== Dataset extract ==
※
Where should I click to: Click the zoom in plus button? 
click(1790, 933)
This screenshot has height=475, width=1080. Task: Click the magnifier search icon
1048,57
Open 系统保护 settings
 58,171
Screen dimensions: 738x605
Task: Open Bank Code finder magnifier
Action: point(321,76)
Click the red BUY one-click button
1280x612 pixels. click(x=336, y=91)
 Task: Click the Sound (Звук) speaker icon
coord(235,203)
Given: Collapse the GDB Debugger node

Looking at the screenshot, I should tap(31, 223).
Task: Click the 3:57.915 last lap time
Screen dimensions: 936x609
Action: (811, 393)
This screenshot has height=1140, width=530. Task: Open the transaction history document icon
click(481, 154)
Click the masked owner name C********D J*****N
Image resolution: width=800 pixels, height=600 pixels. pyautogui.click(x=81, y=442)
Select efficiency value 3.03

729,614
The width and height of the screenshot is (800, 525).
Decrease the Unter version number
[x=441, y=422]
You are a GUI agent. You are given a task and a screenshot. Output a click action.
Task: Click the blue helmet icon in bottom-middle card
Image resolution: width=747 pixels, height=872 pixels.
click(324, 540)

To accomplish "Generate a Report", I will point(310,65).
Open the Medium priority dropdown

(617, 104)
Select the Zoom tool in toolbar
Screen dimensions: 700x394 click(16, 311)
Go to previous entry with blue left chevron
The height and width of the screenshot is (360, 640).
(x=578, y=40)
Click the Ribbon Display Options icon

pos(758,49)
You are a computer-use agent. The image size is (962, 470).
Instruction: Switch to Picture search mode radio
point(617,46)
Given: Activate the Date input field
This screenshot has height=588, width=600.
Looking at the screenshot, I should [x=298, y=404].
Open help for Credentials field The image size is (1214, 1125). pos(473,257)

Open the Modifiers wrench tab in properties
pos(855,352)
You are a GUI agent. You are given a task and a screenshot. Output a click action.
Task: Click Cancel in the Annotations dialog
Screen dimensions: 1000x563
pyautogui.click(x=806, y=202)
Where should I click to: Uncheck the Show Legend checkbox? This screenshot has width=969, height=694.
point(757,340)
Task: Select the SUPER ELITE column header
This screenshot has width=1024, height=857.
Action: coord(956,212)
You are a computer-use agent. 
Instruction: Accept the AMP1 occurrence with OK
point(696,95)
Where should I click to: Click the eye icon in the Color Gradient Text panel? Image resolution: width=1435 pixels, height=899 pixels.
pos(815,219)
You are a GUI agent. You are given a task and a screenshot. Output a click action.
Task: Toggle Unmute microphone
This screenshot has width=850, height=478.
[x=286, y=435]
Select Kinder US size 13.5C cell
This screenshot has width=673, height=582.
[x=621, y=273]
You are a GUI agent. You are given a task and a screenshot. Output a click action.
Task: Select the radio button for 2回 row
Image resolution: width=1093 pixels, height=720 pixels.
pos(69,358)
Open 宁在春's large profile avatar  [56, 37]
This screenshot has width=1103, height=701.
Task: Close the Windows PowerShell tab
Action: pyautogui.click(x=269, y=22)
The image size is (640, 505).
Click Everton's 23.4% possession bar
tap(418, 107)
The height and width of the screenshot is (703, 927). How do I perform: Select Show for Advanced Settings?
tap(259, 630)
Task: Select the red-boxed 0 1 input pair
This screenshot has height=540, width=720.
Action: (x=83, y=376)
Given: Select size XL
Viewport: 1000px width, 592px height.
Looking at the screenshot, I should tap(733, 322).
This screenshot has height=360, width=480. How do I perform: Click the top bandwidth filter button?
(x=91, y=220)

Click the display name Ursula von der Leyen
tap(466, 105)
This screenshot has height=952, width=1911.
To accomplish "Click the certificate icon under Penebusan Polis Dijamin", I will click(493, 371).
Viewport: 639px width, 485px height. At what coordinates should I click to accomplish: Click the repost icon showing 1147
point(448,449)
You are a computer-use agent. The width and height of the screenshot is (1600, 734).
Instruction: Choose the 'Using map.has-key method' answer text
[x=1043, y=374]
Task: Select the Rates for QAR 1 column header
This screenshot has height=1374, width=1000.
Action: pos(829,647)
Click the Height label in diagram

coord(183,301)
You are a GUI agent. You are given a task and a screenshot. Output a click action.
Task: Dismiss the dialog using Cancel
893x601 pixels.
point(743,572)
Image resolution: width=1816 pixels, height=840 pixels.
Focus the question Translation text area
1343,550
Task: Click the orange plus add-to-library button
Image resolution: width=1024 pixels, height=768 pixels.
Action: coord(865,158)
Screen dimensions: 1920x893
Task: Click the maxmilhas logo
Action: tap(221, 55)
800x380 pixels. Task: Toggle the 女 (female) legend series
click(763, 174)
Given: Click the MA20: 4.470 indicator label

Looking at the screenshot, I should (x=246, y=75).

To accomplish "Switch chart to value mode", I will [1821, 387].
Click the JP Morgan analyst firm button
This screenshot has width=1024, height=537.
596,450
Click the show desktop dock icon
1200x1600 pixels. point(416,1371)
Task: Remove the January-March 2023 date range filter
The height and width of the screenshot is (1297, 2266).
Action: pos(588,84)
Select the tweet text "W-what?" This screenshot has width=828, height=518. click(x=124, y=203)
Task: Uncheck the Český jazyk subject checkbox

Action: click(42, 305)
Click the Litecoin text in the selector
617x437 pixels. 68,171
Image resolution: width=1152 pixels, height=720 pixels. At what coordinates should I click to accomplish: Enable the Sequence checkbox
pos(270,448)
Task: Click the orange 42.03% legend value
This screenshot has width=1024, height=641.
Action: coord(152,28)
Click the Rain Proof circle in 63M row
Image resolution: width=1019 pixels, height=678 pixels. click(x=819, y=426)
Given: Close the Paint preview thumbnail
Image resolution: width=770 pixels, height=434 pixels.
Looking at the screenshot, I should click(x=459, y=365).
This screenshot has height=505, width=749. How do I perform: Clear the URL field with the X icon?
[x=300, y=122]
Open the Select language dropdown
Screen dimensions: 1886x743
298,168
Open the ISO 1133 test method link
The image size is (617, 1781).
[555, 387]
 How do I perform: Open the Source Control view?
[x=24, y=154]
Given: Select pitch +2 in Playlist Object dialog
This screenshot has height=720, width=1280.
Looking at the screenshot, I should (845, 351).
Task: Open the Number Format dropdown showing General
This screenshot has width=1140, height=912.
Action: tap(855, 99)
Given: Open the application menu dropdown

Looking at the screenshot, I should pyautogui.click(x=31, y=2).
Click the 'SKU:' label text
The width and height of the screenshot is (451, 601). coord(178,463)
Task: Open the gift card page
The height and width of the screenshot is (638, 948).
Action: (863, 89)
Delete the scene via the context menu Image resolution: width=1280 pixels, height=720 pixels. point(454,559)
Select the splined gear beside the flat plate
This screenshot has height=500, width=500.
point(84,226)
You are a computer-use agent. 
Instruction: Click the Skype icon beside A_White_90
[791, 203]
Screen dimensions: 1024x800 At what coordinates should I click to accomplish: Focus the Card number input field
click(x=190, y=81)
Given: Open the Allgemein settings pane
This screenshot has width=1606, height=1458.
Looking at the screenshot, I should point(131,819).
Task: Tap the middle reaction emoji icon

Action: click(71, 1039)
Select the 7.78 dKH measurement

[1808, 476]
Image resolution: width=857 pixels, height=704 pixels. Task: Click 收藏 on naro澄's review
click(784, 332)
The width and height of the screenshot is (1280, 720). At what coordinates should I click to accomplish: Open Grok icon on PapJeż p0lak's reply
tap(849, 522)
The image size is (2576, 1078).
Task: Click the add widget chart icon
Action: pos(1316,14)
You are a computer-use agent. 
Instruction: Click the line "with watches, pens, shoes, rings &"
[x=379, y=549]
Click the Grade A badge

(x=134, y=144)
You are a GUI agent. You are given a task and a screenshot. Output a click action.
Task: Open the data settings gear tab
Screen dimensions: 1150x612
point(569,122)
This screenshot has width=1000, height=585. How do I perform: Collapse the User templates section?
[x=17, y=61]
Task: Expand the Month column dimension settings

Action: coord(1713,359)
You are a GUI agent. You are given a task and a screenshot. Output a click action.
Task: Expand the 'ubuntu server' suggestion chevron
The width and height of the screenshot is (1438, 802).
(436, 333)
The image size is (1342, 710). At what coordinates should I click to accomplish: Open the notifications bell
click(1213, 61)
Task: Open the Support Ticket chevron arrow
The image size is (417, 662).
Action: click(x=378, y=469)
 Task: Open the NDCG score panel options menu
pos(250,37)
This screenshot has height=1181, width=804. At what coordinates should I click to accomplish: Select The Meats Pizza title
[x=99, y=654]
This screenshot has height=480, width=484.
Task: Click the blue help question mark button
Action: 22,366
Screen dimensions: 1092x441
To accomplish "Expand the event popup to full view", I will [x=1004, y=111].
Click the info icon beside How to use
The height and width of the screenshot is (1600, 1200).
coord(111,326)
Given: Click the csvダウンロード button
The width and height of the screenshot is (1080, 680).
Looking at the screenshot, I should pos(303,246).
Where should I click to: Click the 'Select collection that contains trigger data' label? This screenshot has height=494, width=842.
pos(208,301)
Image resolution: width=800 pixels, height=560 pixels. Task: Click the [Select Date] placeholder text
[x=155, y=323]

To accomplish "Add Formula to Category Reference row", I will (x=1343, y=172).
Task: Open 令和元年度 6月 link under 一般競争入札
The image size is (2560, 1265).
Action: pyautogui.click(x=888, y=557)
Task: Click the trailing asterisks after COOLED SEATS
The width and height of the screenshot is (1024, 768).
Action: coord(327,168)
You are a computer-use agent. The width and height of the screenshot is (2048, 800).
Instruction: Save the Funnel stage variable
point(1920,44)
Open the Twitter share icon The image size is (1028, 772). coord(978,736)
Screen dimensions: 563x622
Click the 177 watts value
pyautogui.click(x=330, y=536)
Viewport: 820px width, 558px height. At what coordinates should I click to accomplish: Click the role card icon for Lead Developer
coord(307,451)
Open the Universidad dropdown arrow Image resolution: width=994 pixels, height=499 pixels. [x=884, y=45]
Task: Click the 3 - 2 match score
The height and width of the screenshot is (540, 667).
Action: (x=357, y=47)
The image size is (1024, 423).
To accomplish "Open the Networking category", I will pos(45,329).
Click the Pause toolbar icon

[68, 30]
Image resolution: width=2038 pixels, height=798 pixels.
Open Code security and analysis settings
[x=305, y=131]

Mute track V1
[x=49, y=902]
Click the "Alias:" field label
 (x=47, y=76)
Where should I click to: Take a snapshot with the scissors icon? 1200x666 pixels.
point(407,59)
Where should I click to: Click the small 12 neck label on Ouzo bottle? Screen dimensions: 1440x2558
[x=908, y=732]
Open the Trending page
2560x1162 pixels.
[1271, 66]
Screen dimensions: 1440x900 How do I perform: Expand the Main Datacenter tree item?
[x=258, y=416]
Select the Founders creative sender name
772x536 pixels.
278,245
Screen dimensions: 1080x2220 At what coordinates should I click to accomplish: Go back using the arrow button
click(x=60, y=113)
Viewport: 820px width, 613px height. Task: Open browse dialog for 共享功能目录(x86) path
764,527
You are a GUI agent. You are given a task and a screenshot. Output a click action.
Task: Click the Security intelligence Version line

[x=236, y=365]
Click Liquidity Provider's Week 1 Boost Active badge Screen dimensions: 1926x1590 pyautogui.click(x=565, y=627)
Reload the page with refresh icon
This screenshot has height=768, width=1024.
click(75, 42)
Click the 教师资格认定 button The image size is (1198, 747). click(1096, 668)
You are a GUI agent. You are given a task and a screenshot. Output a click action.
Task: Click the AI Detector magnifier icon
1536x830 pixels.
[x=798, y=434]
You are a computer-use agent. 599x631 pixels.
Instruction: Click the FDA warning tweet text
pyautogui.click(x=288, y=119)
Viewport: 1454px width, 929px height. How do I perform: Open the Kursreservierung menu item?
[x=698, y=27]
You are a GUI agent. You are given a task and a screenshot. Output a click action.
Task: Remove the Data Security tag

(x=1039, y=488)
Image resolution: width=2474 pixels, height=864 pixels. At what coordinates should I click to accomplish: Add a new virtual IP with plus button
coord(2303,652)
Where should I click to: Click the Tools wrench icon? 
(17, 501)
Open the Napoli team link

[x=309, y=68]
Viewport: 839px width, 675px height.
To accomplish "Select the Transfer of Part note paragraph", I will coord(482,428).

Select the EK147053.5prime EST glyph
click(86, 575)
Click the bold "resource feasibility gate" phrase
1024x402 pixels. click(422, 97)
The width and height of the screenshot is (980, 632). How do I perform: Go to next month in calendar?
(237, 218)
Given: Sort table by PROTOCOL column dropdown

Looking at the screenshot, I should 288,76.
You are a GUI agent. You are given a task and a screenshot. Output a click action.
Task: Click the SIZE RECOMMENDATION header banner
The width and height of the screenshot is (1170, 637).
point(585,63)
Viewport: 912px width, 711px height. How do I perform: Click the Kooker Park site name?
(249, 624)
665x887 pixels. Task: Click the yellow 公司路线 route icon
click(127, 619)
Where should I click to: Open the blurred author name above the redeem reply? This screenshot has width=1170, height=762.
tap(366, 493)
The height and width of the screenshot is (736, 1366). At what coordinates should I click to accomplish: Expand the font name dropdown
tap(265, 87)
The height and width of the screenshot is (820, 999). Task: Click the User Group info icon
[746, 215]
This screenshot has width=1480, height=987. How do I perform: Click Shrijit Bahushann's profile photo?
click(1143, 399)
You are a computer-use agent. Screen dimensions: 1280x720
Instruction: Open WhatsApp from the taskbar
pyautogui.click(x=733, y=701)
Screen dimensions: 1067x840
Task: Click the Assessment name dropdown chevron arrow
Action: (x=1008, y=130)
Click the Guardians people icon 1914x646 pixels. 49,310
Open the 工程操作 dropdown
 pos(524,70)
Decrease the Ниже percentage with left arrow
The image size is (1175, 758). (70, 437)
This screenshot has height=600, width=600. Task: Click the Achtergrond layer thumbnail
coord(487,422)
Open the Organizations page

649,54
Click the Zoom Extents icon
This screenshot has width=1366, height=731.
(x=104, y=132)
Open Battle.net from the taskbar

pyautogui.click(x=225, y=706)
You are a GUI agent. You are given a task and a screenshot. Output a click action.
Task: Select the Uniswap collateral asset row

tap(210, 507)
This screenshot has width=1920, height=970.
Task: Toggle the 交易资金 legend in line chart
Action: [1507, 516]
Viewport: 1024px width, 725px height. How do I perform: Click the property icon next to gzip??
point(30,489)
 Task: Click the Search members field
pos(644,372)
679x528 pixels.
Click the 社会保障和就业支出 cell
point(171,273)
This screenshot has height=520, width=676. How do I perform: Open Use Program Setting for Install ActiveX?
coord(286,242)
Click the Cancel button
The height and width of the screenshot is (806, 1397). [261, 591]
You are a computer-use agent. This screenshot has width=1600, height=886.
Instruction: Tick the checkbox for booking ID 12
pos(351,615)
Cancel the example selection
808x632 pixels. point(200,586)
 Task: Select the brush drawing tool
※
Look through the entries and return each line that has the word "computer" in it.

== Task response ==
You are a computer-use agent. The image size is (962, 470).
You are a computer-use agent. 
You are a computer-use agent. The width and height of the screenshot is (1600, 734).
You are a computer-use agent. 
You are a computer-use agent. 
You are a computer-use agent. The width and height of the screenshot is (2048, 800).
You are a computer-use agent. 599x631 pixels.
You are a computer-use agent. Screen dimensions: 1280x720
You are a computer-use agent. This screenshot has width=1600, height=886.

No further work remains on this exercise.